- **Try it**
With pictures omitted, copy exactly every line from the one that contains "Task: Build the project with the hammer icon" to the end of the listing below.

- **Working data**
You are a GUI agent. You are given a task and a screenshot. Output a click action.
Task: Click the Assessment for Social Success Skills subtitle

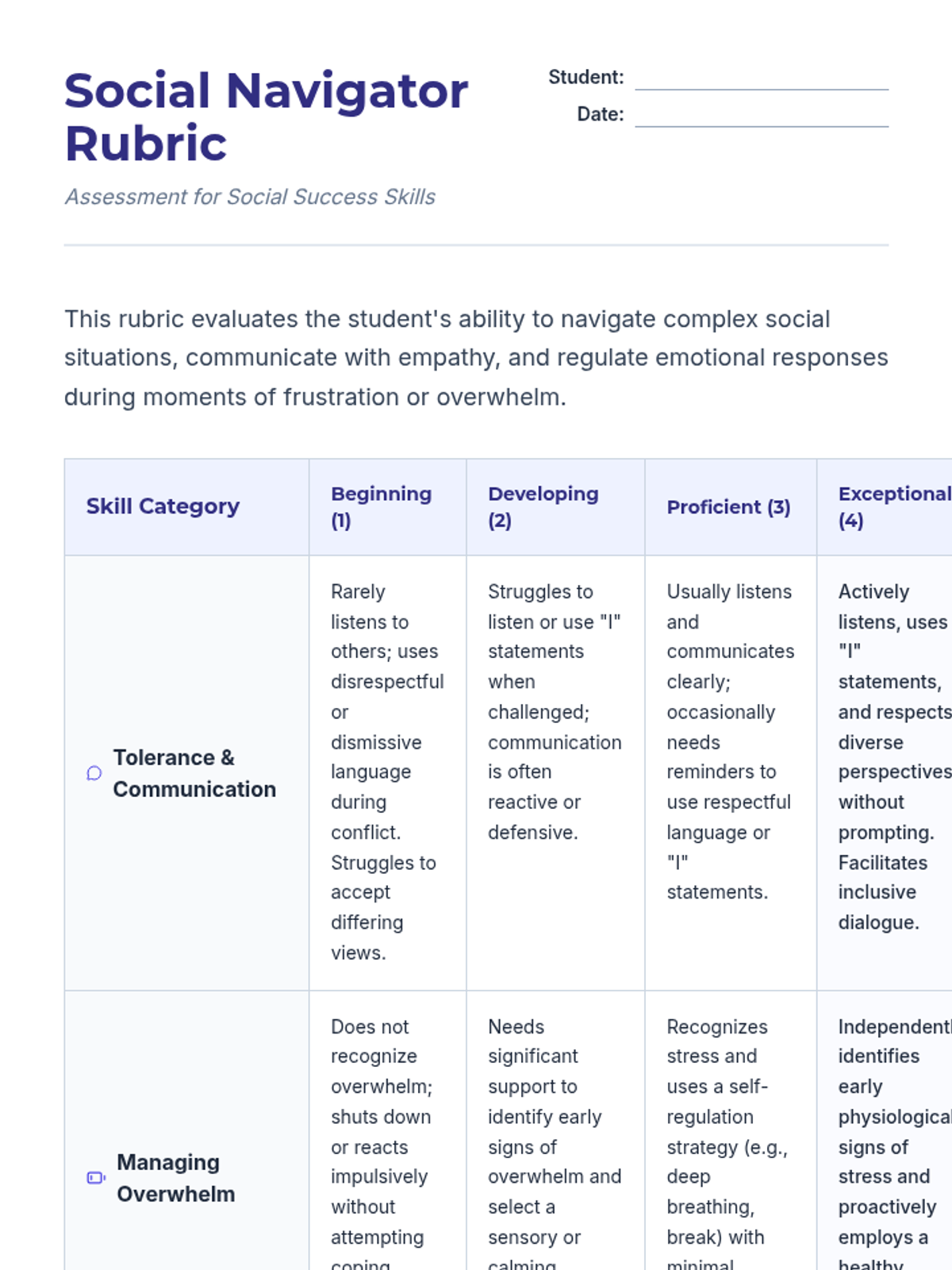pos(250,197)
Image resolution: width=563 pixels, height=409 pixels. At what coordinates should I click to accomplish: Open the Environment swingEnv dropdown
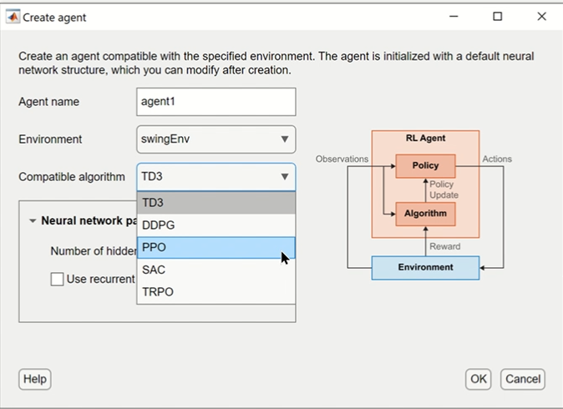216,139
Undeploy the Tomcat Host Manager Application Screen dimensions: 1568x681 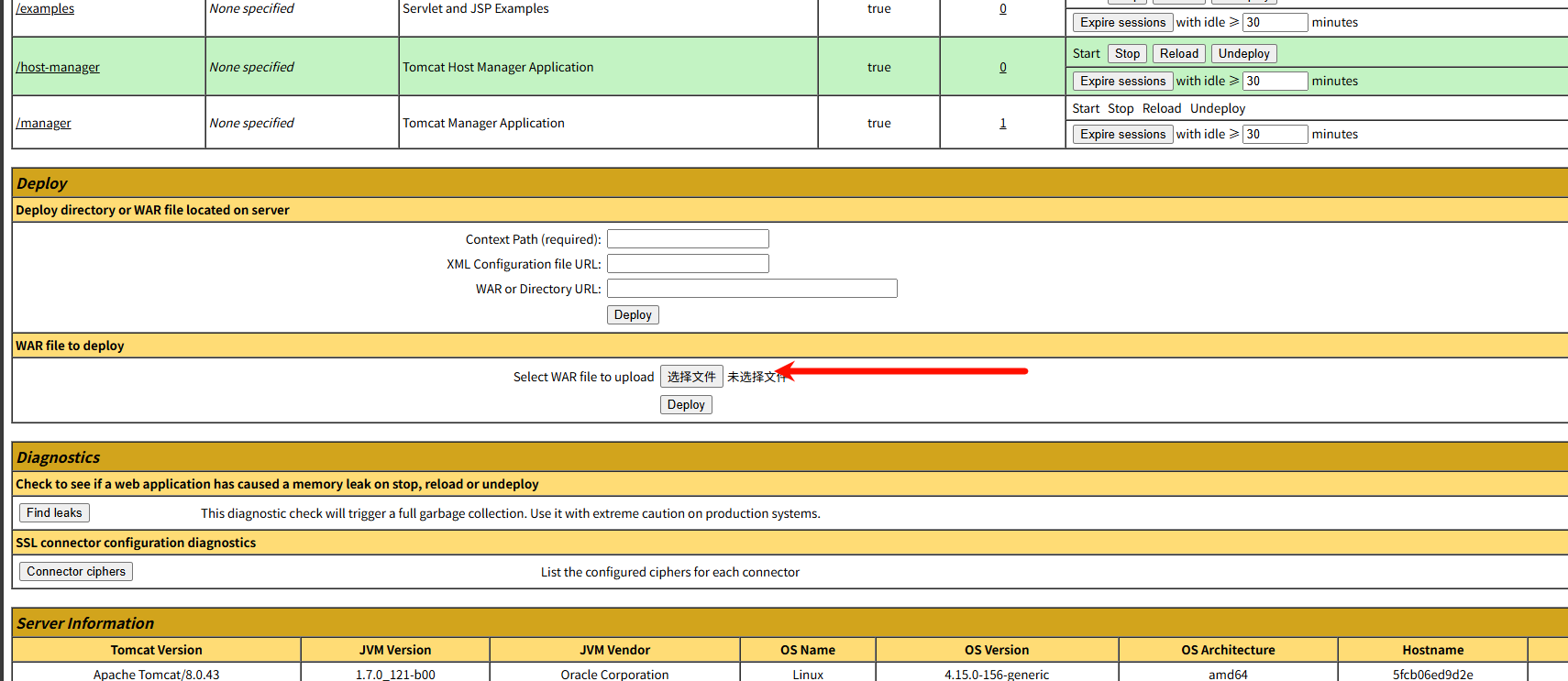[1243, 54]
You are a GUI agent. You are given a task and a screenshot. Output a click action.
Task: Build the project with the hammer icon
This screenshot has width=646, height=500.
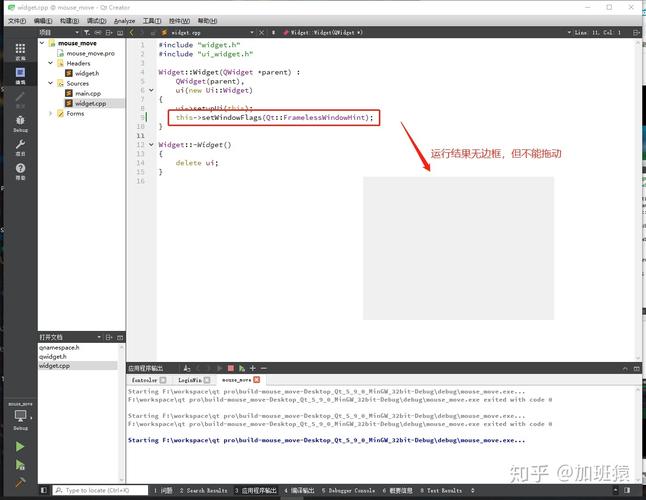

- **Answer area**
Task: Build the project with the hammer icon
This screenshot has width=646, height=500.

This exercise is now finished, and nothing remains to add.